■ Exercise details
Render every line of the entries below as a Markdown table with the columns "No." and "Content", numbering each row in sequence and omitting blank lines.

### Record excerpts

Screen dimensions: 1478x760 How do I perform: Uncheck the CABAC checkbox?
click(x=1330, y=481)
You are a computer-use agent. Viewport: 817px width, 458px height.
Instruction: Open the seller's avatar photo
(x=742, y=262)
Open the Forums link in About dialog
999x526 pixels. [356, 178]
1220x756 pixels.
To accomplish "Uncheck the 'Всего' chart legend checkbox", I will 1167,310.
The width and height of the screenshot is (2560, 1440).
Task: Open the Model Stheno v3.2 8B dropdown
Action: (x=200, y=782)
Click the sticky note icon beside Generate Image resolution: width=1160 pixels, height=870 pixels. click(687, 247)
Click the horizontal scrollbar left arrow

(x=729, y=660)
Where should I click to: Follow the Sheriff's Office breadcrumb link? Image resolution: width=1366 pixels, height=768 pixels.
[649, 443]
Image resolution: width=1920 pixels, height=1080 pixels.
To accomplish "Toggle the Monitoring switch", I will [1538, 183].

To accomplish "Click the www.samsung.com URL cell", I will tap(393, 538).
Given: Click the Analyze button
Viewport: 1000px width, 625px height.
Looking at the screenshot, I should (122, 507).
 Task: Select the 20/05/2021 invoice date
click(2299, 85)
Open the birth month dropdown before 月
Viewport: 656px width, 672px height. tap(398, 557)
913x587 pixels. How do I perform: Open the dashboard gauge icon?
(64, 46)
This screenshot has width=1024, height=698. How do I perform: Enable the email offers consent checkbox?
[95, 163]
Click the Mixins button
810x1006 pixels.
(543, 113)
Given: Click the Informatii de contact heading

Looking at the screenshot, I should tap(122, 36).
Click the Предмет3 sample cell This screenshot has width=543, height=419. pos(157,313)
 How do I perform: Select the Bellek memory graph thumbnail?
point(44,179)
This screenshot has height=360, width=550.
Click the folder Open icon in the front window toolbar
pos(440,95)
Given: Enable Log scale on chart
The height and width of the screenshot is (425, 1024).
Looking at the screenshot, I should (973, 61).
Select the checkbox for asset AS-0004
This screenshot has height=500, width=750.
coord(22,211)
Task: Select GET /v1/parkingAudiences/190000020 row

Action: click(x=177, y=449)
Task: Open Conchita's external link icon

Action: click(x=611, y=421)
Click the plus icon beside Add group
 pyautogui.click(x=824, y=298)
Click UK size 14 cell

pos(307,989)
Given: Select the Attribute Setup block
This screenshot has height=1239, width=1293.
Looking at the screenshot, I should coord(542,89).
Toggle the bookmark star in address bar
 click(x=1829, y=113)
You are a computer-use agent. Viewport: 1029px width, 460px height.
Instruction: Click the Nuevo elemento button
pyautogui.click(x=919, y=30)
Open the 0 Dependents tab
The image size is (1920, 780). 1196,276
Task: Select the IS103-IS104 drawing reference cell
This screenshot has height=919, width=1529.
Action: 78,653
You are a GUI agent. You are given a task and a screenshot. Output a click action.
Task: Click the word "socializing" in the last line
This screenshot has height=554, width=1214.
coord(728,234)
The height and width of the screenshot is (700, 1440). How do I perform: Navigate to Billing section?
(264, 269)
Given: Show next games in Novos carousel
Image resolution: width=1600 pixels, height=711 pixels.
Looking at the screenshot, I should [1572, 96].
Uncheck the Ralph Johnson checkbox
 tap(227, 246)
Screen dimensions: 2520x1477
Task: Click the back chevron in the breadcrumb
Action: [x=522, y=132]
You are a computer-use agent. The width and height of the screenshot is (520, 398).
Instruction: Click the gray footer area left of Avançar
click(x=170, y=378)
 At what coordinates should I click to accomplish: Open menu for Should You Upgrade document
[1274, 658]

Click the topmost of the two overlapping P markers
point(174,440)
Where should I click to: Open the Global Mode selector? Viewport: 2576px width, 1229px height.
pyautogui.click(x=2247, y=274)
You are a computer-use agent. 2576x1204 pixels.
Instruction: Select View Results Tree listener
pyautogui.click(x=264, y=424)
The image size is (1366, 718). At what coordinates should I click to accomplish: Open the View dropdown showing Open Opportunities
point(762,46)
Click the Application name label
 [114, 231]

######

■ Result for this task
| No. | Content |
|---|---|
| 1 | Screen dimensions: 1478x760 How do I perform: Uncheck the CABAC checkbox? |
| 2 | click(x=1330, y=481) |
| 3 | You are a computer-use agent. Viewport: 817px width, 458px height. |
| 4 | Instruction: Open the seller's avatar photo |
| 5 | (x=742, y=262) |
| 6 | Open the Forums link in About dialog |
| 7 | 999x526 pixels. [356, 178] |
| 8 | 1220x756 pixels. |
| 9 | To accomplish "Uncheck the 'Всего' chart legend checkbox", I will 1167,310. |
| 10 | The width and height of the screenshot is (2560, 1440). |
| 11 | Task: Open the Model Stheno v3.2 8B dropdown |
| 12 | Action: (x=200, y=782) |
| 13 | Click the sticky note icon beside Generate Image resolution: width=1160 pixels, height=870 pixels. click(687, 247) |
| 14 | Click the horizontal scrollbar left arrow |
| 15 | (x=729, y=660) |
| 16 | Where should I click to: Follow the Sheriff's Office breadcrumb link? Image resolution: width=1366 pixels, height=768 pixels. |
| 17 | [649, 443] |
| 18 | Image resolution: width=1920 pixels, height=1080 pixels. |
| 19 | To accomplish "Toggle the Monitoring switch", I will [1538, 183]. |
| 20 | To accomplish "Click the www.samsung.com URL cell", I will tap(393, 538). |
| 21 | Given: Click the Analyze button |
| 22 | Viewport: 1000px width, 625px height. |
| 23 | Looking at the screenshot, I should (122, 507). |
| 24 |  Task: Select the 20/05/2021 invoice date |
| 25 | click(2299, 85) |
| 26 | Open the birth month dropdown before 月 |
| 27 | Viewport: 656px width, 672px height. tap(398, 557) |
| 28 | 913x587 pixels. How do I perform: Open the dashboard gauge icon? |
| 29 | (64, 46) |
| 30 | This screenshot has width=1024, height=698. How do I perform: Enable the email offers consent checkbox? |
| 31 | [95, 163] |
| 32 | Click the Mixins button |
| 33 | 810x1006 pixels. |
| 34 | (543, 113) |
| 35 | Given: Click the Informatii de contact heading |
| 36 | Looking at the screenshot, I should tap(122, 36). |
| 37 | Click the Предмет3 sample cell This screenshot has width=543, height=419. pos(157,313) |
| 38 |  How do I perform: Select the Bellek memory graph thumbnail? |
| 39 | point(44,179) |
| 40 | This screenshot has height=360, width=550. |
| 41 | Click the folder Open icon in the front window toolbar |
| 42 | pos(440,95) |
| 43 | Given: Enable Log scale on chart |
| 44 | The height and width of the screenshot is (425, 1024). |
| 45 | Looking at the screenshot, I should (973, 61). |
| 46 | Select the checkbox for asset AS-0004 |
| 47 | This screenshot has height=500, width=750. |
| 48 | coord(22,211) |
| 49 | Task: Select GET /v1/parkingAudiences/190000020 row |
| 50 | Action: click(x=177, y=449) |
| 51 | Task: Open Conchita's external link icon |
| 52 | Action: click(x=611, y=421) |
| 53 | Click the plus icon beside Add group |
| 54 |  pyautogui.click(x=824, y=298) |
| 55 | Click UK size 14 cell |
| 56 | pos(307,989) |
| 57 | Given: Select the Attribute Setup block |
| 58 | This screenshot has height=1239, width=1293. |
| 59 | Looking at the screenshot, I should coord(542,89). |
| 60 | Toggle the bookmark star in address bar |
| 61 |  click(x=1829, y=113) |
| 62 | You are a computer-use agent. Viewport: 1029px width, 460px height. |
| 63 | Instruction: Click the Nuevo elemento button |
| 64 | pyautogui.click(x=919, y=30) |
| 65 | Open the 0 Dependents tab |
| 66 | The image size is (1920, 780). 1196,276 |
| 67 | Task: Select the IS103-IS104 drawing reference cell |
| 68 | This screenshot has height=919, width=1529. |
| 69 | Action: 78,653 |
| 70 | You are a GUI agent. You are given a task and a screenshot. Output a click action. |
| 71 | Task: Click the word "socializing" in the last line |
| 72 | This screenshot has height=554, width=1214. |
| 73 | coord(728,234) |
| 74 | The height and width of the screenshot is (700, 1440). How do I perform: Navigate to Billing section? |
| 75 | (264, 269) |
| 76 | Given: Show next games in Novos carousel |
| 77 | Image resolution: width=1600 pixels, height=711 pixels. |
| 78 | Looking at the screenshot, I should [1572, 96]. |
| 79 | Uncheck the Ralph Johnson checkbox |
| 80 |  tap(227, 246) |
| 81 | Screen dimensions: 2520x1477 |
| 82 | Task: Click the back chevron in the breadcrumb |
| 83 | Action: [x=522, y=132] |
| 84 | You are a computer-use agent. The width and height of the screenshot is (520, 398). |
| 85 | Instruction: Click the gray footer area left of Avançar |
| 86 | click(x=170, y=378) |
| 87 |  At what coordinates should I click to accomplish: Open menu for Should You Upgrade document |
| 88 | [1274, 658] |
| 89 | Click the topmost of the two overlapping P markers |
| 90 | point(174,440) |
| 91 | Where should I click to: Open the Global Mode selector? Viewport: 2576px width, 1229px height. |
| 92 | pyautogui.click(x=2247, y=274) |
| 93 | You are a computer-use agent. 2576x1204 pixels. |
| 94 | Instruction: Select View Results Tree listener |
| 95 | pyautogui.click(x=264, y=424) |
| 96 | The image size is (1366, 718). At what coordinates should I click to accomplish: Open the View dropdown showing Open Opportunities |
| 97 | point(762,46) |
| 98 | Click the Application name label |
| 99 |  [114, 231] |